Could you update the records below by swapping "GUI agent" for "screen agent" throughout and rewriting them with nothing else changed?
-- start of Input material --
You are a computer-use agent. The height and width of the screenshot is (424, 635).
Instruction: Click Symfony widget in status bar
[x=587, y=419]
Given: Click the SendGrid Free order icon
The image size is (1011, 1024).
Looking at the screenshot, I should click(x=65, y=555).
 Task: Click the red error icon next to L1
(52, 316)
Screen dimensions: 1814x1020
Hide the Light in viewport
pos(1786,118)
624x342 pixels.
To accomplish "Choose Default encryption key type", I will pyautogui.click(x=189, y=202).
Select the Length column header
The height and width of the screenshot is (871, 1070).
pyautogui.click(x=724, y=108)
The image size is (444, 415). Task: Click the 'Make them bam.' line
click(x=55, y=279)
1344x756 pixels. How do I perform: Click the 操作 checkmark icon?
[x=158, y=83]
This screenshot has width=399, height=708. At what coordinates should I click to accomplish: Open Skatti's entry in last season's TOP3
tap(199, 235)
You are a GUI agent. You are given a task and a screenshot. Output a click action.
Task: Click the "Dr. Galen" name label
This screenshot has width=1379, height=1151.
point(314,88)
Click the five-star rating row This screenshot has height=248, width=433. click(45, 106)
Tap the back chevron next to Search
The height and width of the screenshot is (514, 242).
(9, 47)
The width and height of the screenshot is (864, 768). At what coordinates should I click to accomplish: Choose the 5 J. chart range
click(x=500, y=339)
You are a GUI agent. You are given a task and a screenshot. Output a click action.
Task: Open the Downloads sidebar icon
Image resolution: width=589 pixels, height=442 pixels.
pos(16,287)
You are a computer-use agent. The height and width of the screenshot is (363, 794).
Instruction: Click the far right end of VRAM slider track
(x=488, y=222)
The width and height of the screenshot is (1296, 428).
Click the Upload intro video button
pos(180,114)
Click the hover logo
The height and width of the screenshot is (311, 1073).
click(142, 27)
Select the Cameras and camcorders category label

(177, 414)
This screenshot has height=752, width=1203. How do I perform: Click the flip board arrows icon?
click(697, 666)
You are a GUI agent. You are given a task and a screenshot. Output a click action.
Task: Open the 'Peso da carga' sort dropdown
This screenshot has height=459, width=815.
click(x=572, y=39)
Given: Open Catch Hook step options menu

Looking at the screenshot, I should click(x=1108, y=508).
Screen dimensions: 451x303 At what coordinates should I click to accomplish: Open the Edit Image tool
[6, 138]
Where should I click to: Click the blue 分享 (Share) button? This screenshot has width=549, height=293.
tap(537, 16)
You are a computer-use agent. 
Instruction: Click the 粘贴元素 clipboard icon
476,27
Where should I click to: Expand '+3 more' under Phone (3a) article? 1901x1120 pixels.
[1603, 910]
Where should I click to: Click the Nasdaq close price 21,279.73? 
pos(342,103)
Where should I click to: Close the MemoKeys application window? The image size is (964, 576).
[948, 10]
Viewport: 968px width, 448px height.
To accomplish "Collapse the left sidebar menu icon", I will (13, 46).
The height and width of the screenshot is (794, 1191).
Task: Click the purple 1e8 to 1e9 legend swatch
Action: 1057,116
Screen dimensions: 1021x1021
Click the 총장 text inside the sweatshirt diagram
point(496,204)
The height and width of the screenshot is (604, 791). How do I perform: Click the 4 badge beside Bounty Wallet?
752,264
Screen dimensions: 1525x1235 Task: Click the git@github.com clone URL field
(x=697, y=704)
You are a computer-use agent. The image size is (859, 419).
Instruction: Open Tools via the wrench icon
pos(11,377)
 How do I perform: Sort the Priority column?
-- end of Input material --
* **Solved exercise**:
You are a computer-use agent. The height and width of the screenshot is (424, 635).
Instruction: Click Symfony widget in status bar
[x=587, y=419]
Given: Click the SendGrid Free order icon
The image size is (1011, 1024).
Looking at the screenshot, I should click(x=65, y=555).
 Task: Click the red error icon next to L1
(52, 316)
Screen dimensions: 1814x1020
Hide the Light in viewport
pos(1786,118)
624x342 pixels.
To accomplish "Choose Default encryption key type", I will pyautogui.click(x=189, y=202).
Select the Length column header
The height and width of the screenshot is (871, 1070).
pyautogui.click(x=724, y=108)
The image size is (444, 415). Task: Click the 'Make them bam.' line
click(x=55, y=279)
1344x756 pixels. How do I perform: Click the 操作 checkmark icon?
[x=158, y=83]
This screenshot has width=399, height=708. At what coordinates should I click to accomplish: Open Skatti's entry in last season's TOP3
tap(199, 235)
You are a screen agent. You are given a task and a screenshot. Output a click action.
Task: Click the "Dr. Galen" name label
This screenshot has width=1379, height=1151.
point(314,88)
Click the five-star rating row This screenshot has height=248, width=433. click(45, 106)
Tap the back chevron next to Search
The height and width of the screenshot is (514, 242).
(9, 47)
The width and height of the screenshot is (864, 768). At what coordinates should I click to accomplish: Choose the 5 J. chart range
click(x=500, y=339)
You are a screen agent. You are given a task and a screenshot. Output a click action.
Task: Open the Downloads sidebar icon
Image resolution: width=589 pixels, height=442 pixels.
pos(16,287)
You are a computer-use agent. The height and width of the screenshot is (363, 794).
Instruction: Click the far right end of VRAM slider track
(x=488, y=222)
The width and height of the screenshot is (1296, 428).
Click the Upload intro video button
pos(180,114)
Click the hover logo
The height and width of the screenshot is (311, 1073).
click(142, 27)
Select the Cameras and camcorders category label

(177, 414)
This screenshot has height=752, width=1203. How do I perform: Click the flip board arrows icon?
click(697, 666)
You are a screen agent. You are given a task and a screenshot. Output a click action.
Task: Open the 'Peso da carga' sort dropdown
This screenshot has height=459, width=815.
click(x=572, y=39)
Given: Open Catch Hook step options menu

Looking at the screenshot, I should click(x=1108, y=508).
Screen dimensions: 451x303 At what coordinates should I click to accomplish: Open the Edit Image tool
[6, 138]
Where should I click to: Click the blue 分享 (Share) button? This screenshot has width=549, height=293.
tap(537, 16)
You are a computer-use agent. 
Instruction: Click the 粘贴元素 clipboard icon
476,27
Where should I click to: Expand '+3 more' under Phone (3a) article? 1901x1120 pixels.
[1603, 910]
Where should I click to: Click the Nasdaq close price 21,279.73? 
pos(342,103)
Where should I click to: Close the MemoKeys application window? The image size is (964, 576).
[948, 10]
Viewport: 968px width, 448px height.
To accomplish "Collapse the left sidebar menu icon", I will (13, 46).
The height and width of the screenshot is (794, 1191).
Task: Click the purple 1e8 to 1e9 legend swatch
Action: 1057,116
Screen dimensions: 1021x1021
Click the 총장 text inside the sweatshirt diagram
point(496,204)
The height and width of the screenshot is (604, 791). How do I perform: Click the 4 badge beside Bounty Wallet?
752,264
Screen dimensions: 1525x1235 Task: Click the git@github.com clone URL field
(x=697, y=704)
You are a computer-use agent. The image size is (859, 419).
Instruction: Open Tools via the wrench icon
pos(11,377)
 How do I perform: Sort the Priority column?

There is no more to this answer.